[INPUT FOR THIS TASK]
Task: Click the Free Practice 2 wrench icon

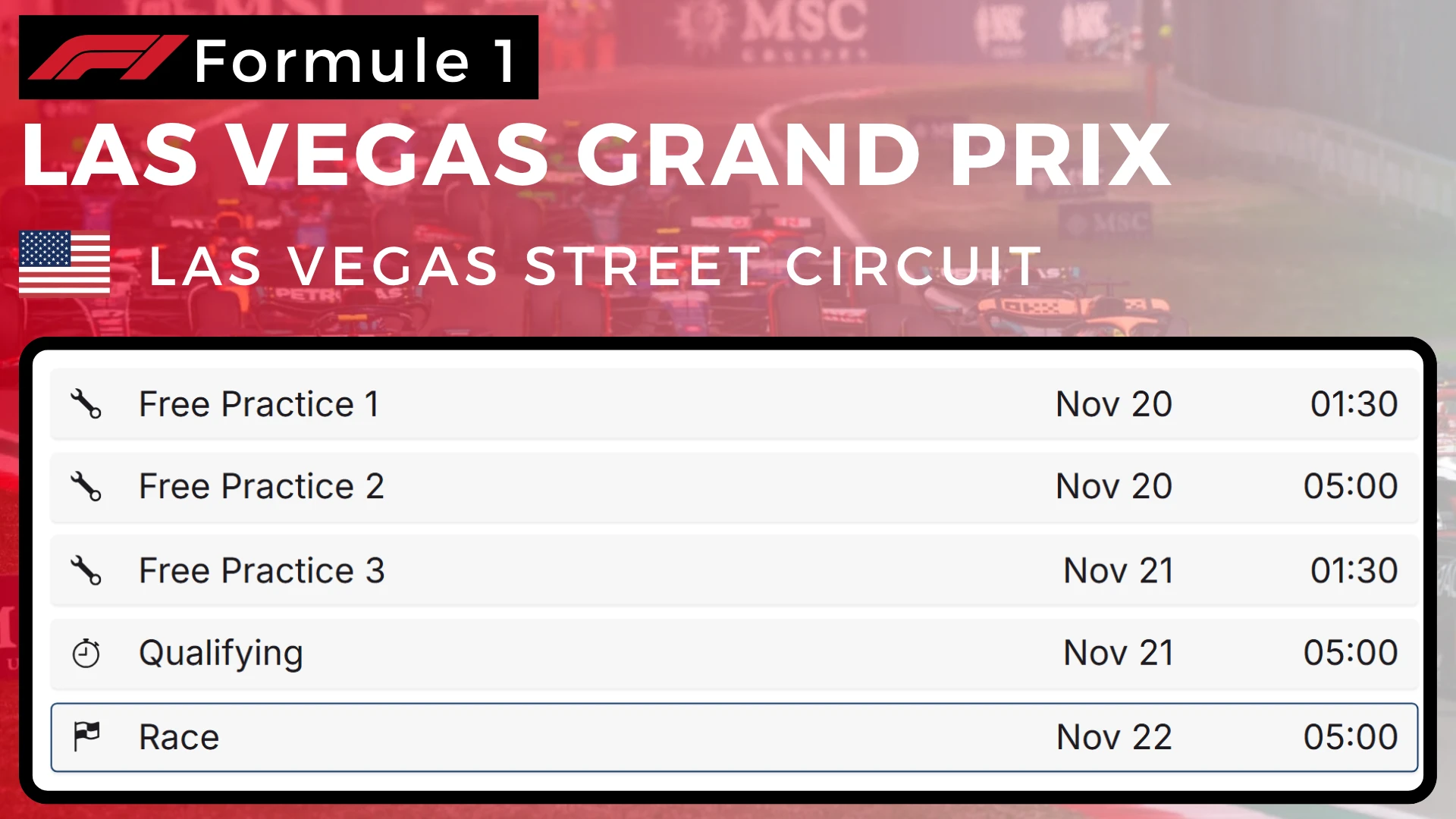Action: pyautogui.click(x=86, y=486)
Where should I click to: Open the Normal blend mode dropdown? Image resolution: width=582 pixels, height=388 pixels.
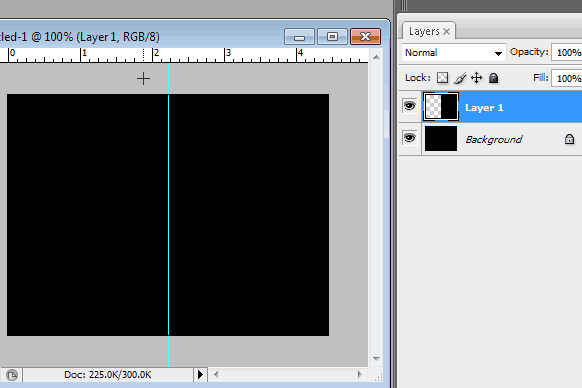coord(454,53)
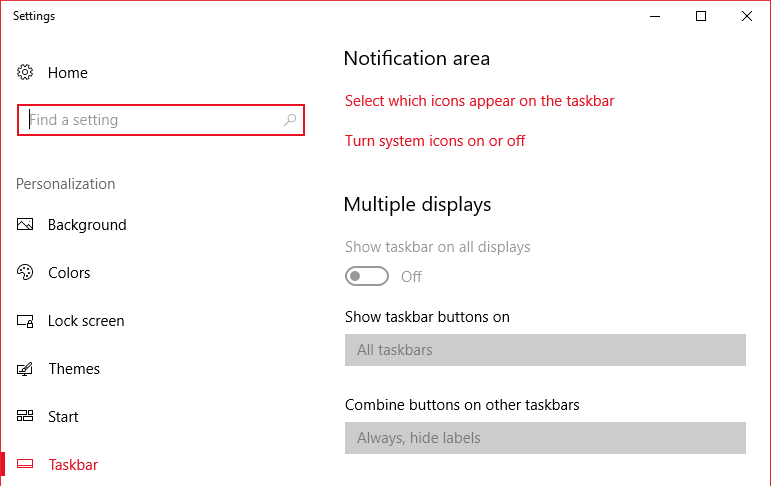Image resolution: width=771 pixels, height=486 pixels.
Task: Click the Lock screen icon
Action: point(25,321)
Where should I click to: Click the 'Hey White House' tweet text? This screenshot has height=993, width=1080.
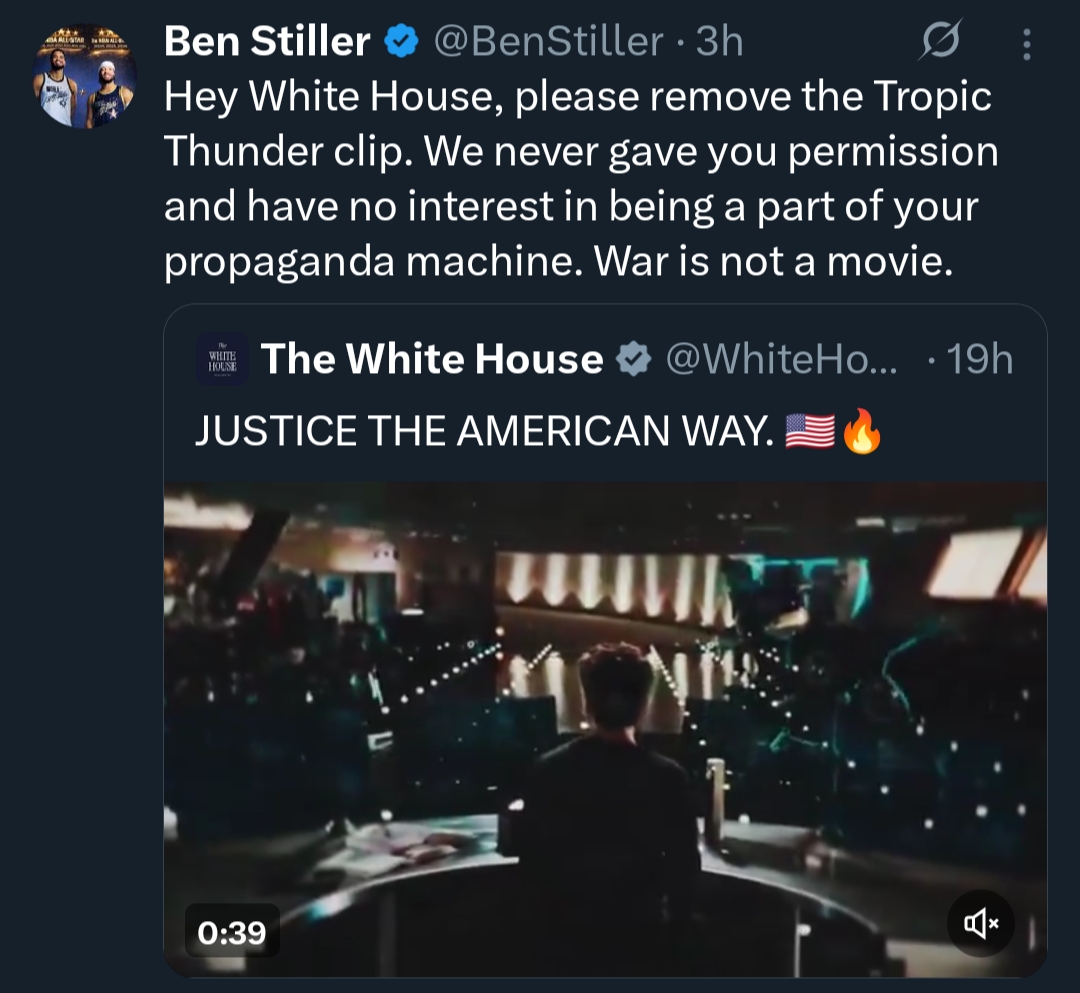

[WHAT THIS TASK INVOLVES] Reproduce the material word for word. Any pictures should be left out of the copy.

[SOLUTION TO THIS PROBLEM]
Task: Click the Free Practice 2 wrench icon

Action: pyautogui.click(x=86, y=486)
Where should I click to: Open the Normal blend mode dropdown? Image resolution: width=582 pixels, height=388 pixels.
coord(454,53)
Image resolution: width=771 pixels, height=486 pixels.
Task: Click the Lock screen icon
Action: point(25,321)
Where should I click to: Click the 'Hey White House' tweet text? This screenshot has height=993, width=1080.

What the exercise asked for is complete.